(INSTRUCTIONS TO FOLLOW)
Copy exactly the lines of the records below, starting at the line that contains "This screenshot has width=1256, height=969." and continuing through the last line, both included; omit any pictures.

(PROVIDED MATERIAL)
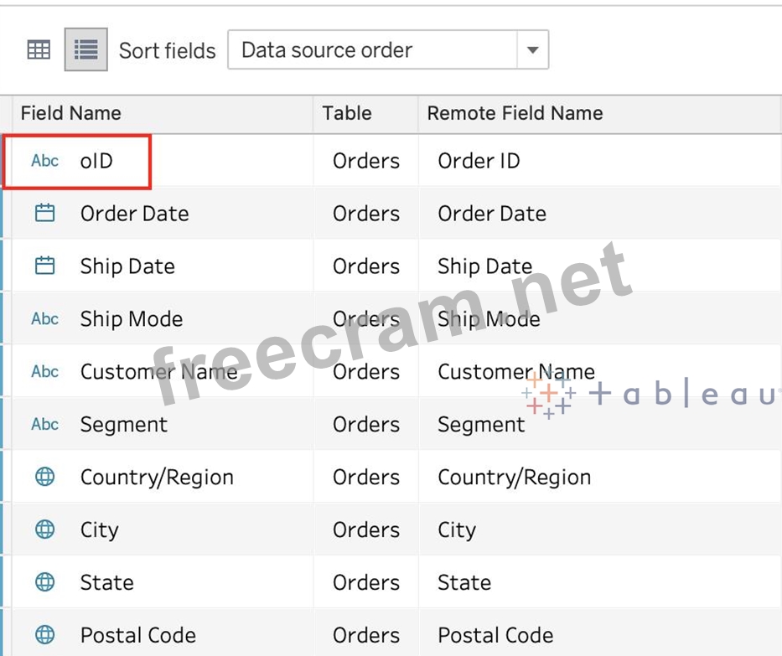
Task: Click the Table column header
Action: pos(347,113)
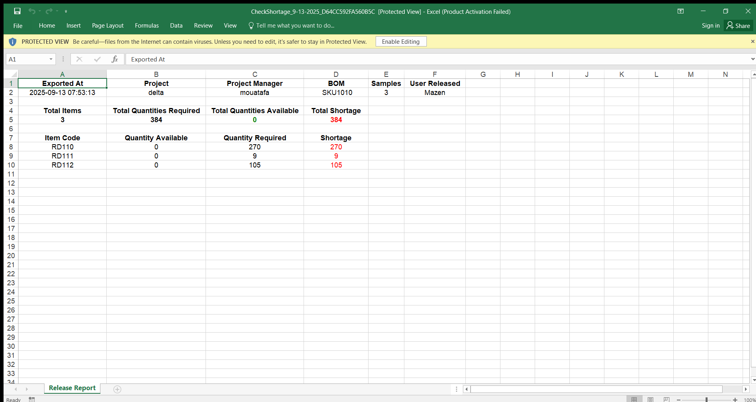
Task: Click the add new sheet plus icon
Action: (117, 389)
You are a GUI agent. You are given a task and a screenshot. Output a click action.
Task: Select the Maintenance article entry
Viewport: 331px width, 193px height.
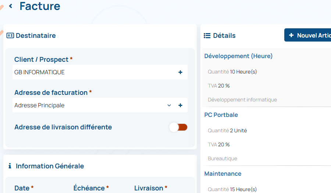tap(223, 174)
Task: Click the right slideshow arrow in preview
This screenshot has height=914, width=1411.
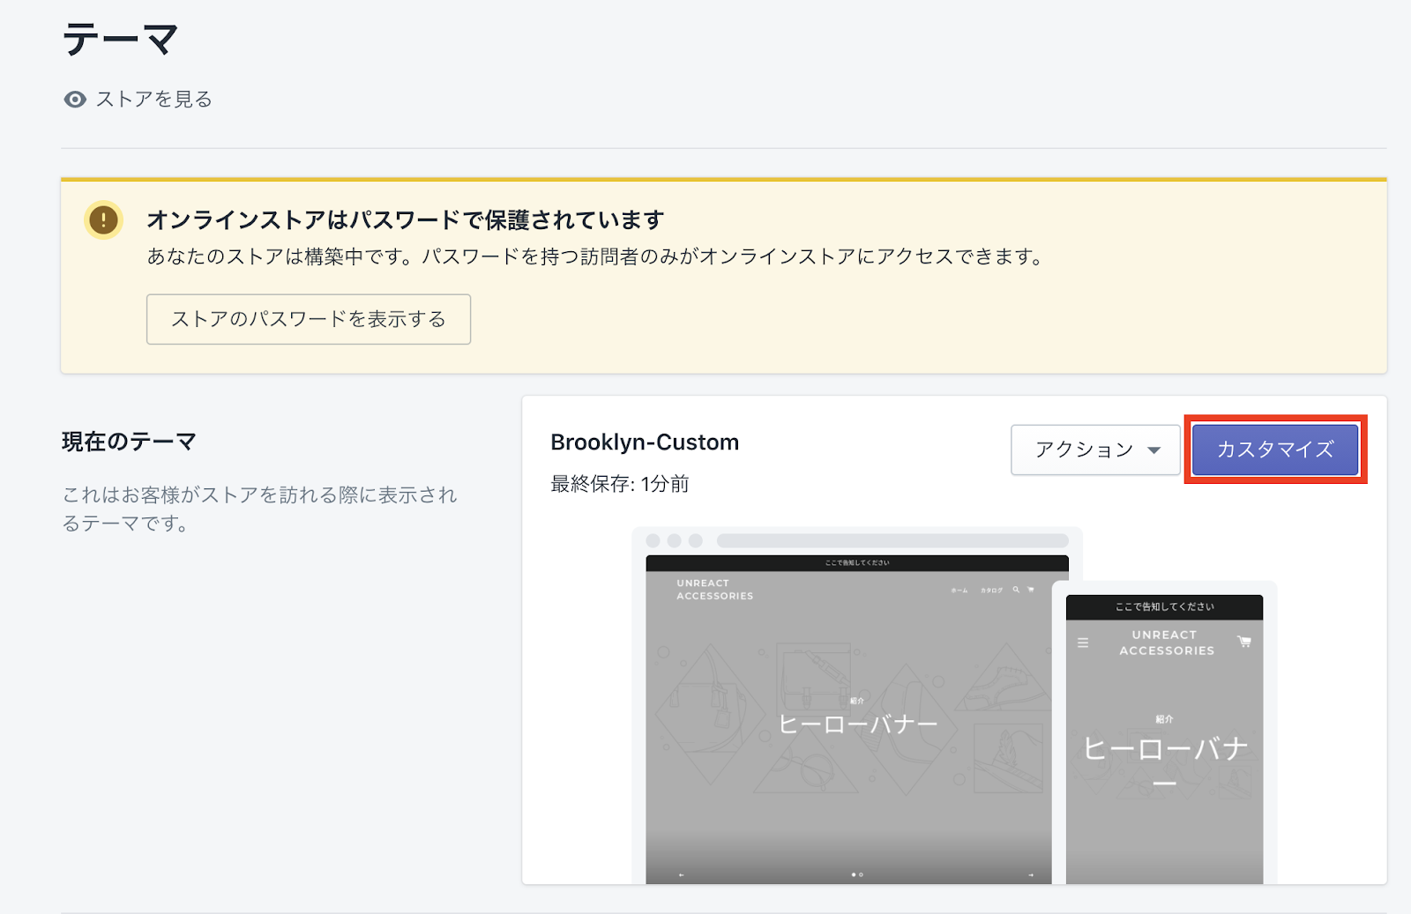Action: [x=1031, y=875]
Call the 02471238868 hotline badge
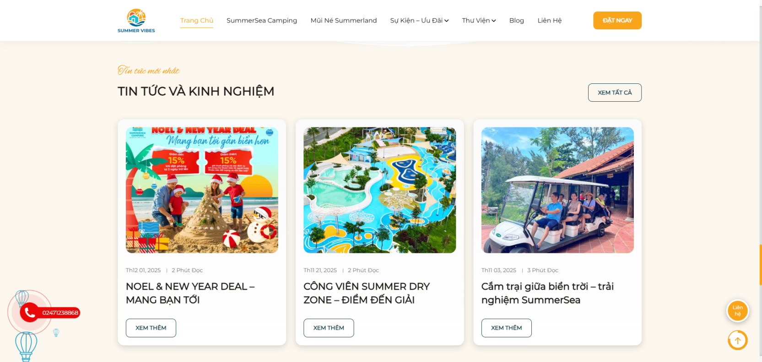Viewport: 762px width, 362px height. 60,313
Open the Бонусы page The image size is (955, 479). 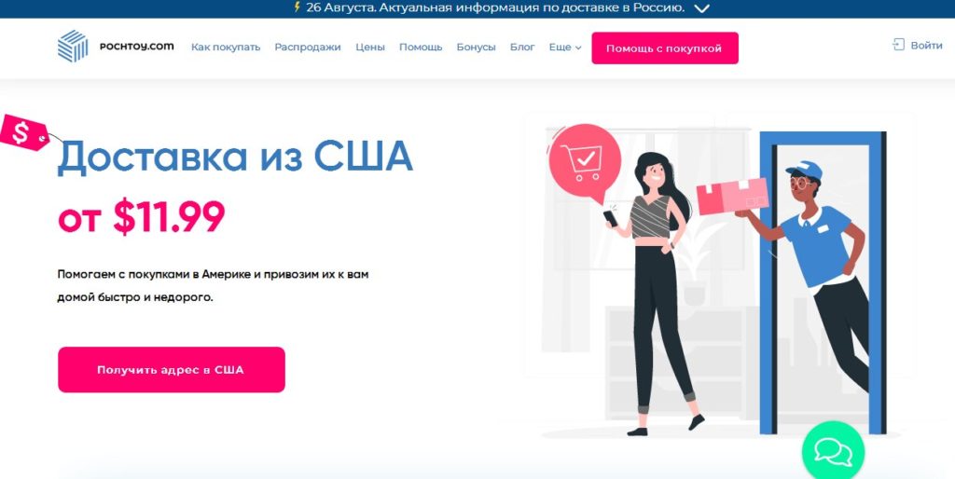(x=477, y=47)
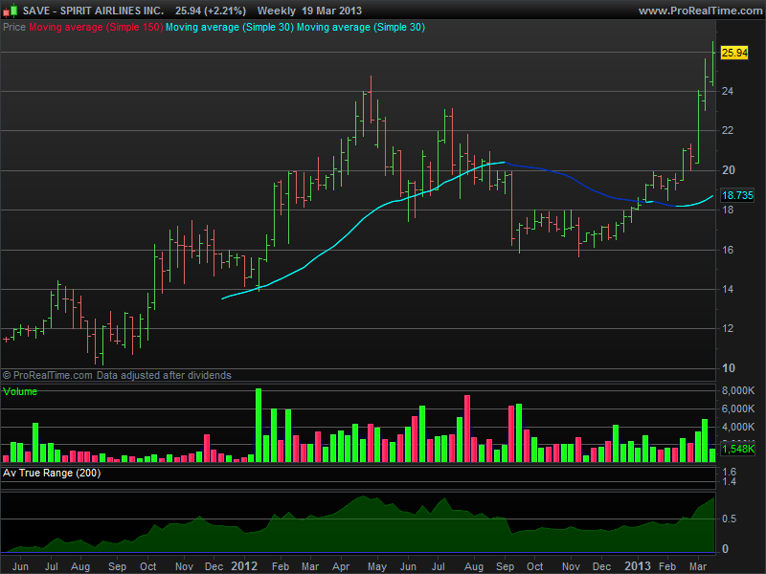The image size is (766, 574).
Task: Click the 20 price level on the right axis
Action: tap(728, 170)
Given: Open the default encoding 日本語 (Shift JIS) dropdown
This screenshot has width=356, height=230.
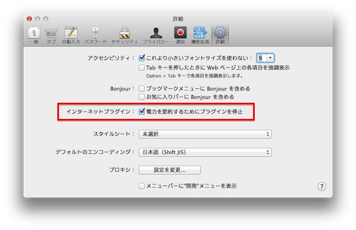Looking at the screenshot, I should pos(205,152).
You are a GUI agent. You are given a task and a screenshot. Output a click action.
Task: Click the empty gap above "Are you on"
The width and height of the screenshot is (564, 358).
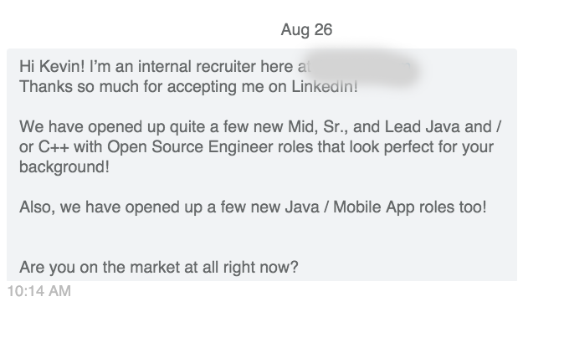[262, 238]
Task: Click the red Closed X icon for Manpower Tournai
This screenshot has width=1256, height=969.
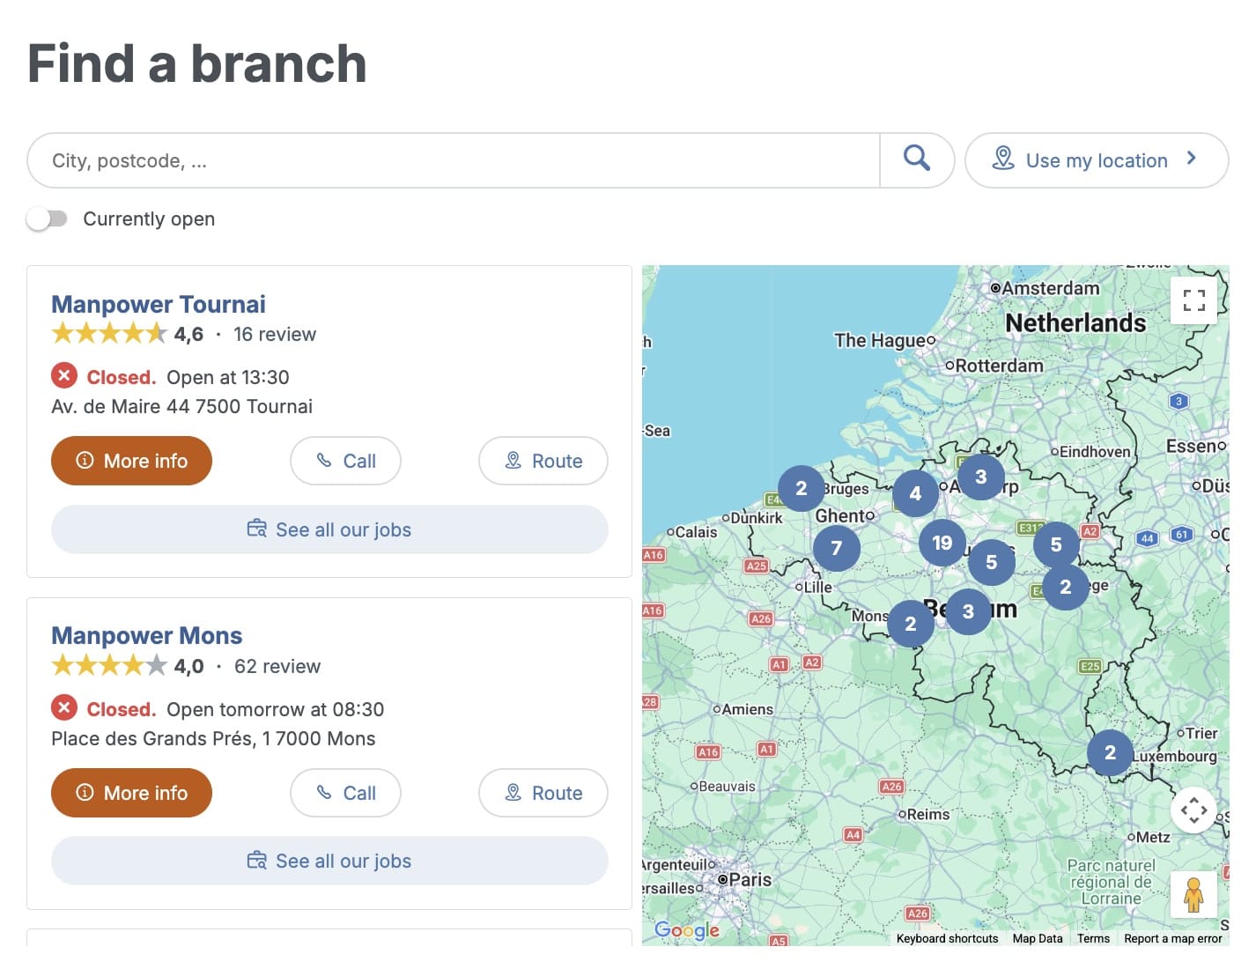Action: click(63, 375)
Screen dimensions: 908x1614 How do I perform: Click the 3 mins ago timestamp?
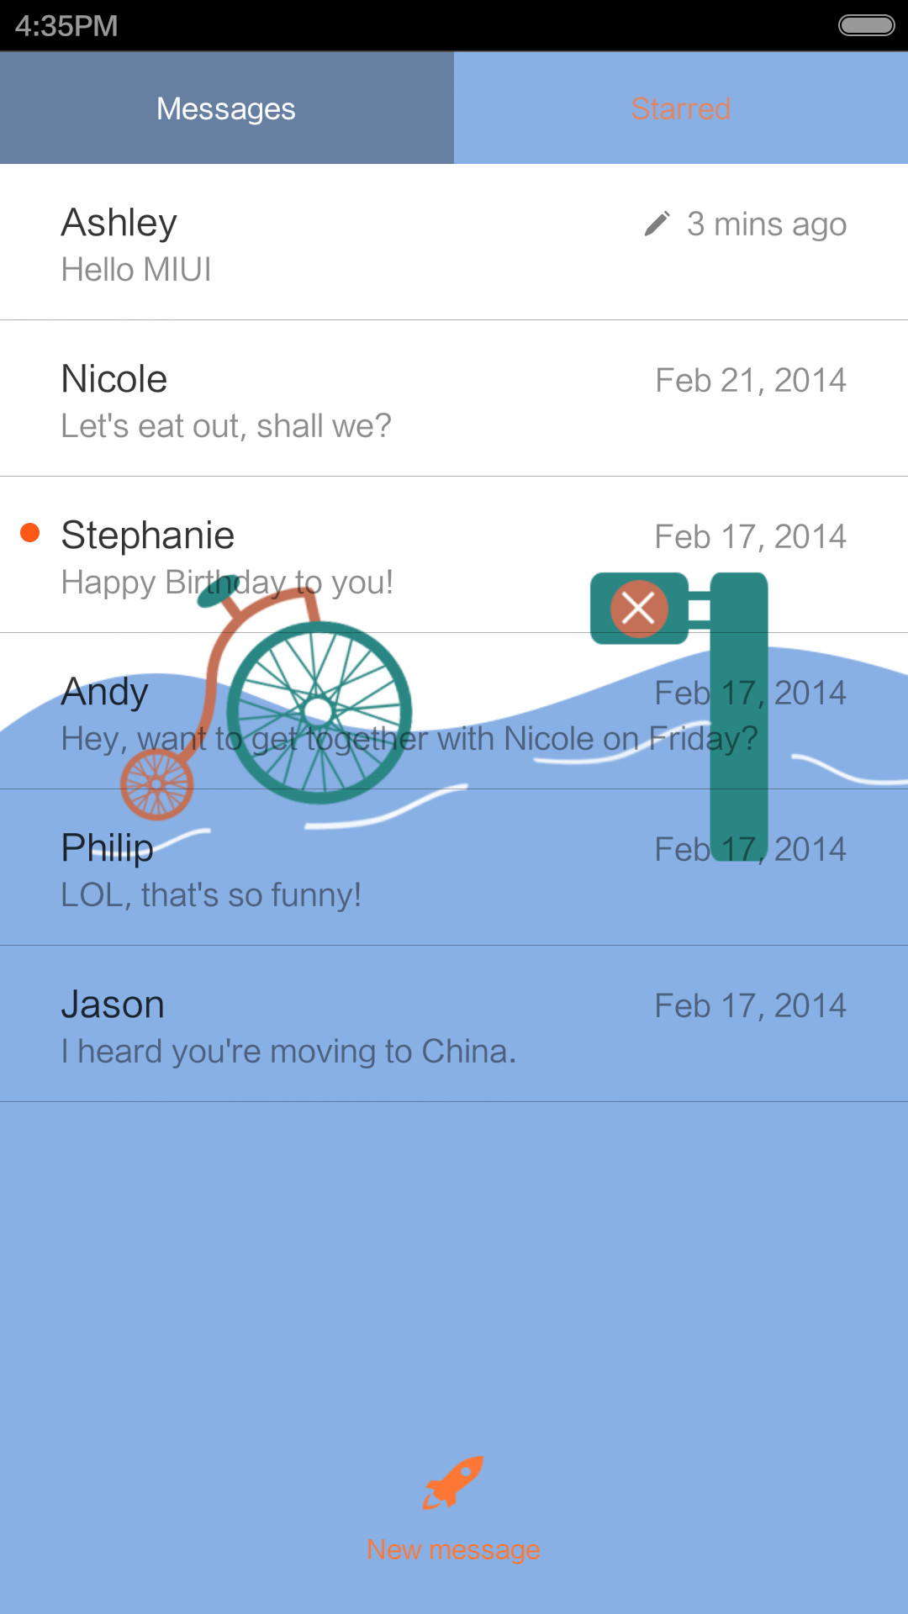(767, 224)
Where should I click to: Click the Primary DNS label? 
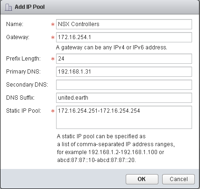(x=23, y=72)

(EXPECTED OUTPUT)
This screenshot has width=1256, height=969.
Action: click(63, 375)
Screen dimensions: 908x1614 How do I perform: Click the 3 mins ago timestamp?
(767, 224)
Where should I click to: Click the Primary DNS label? 
(x=23, y=72)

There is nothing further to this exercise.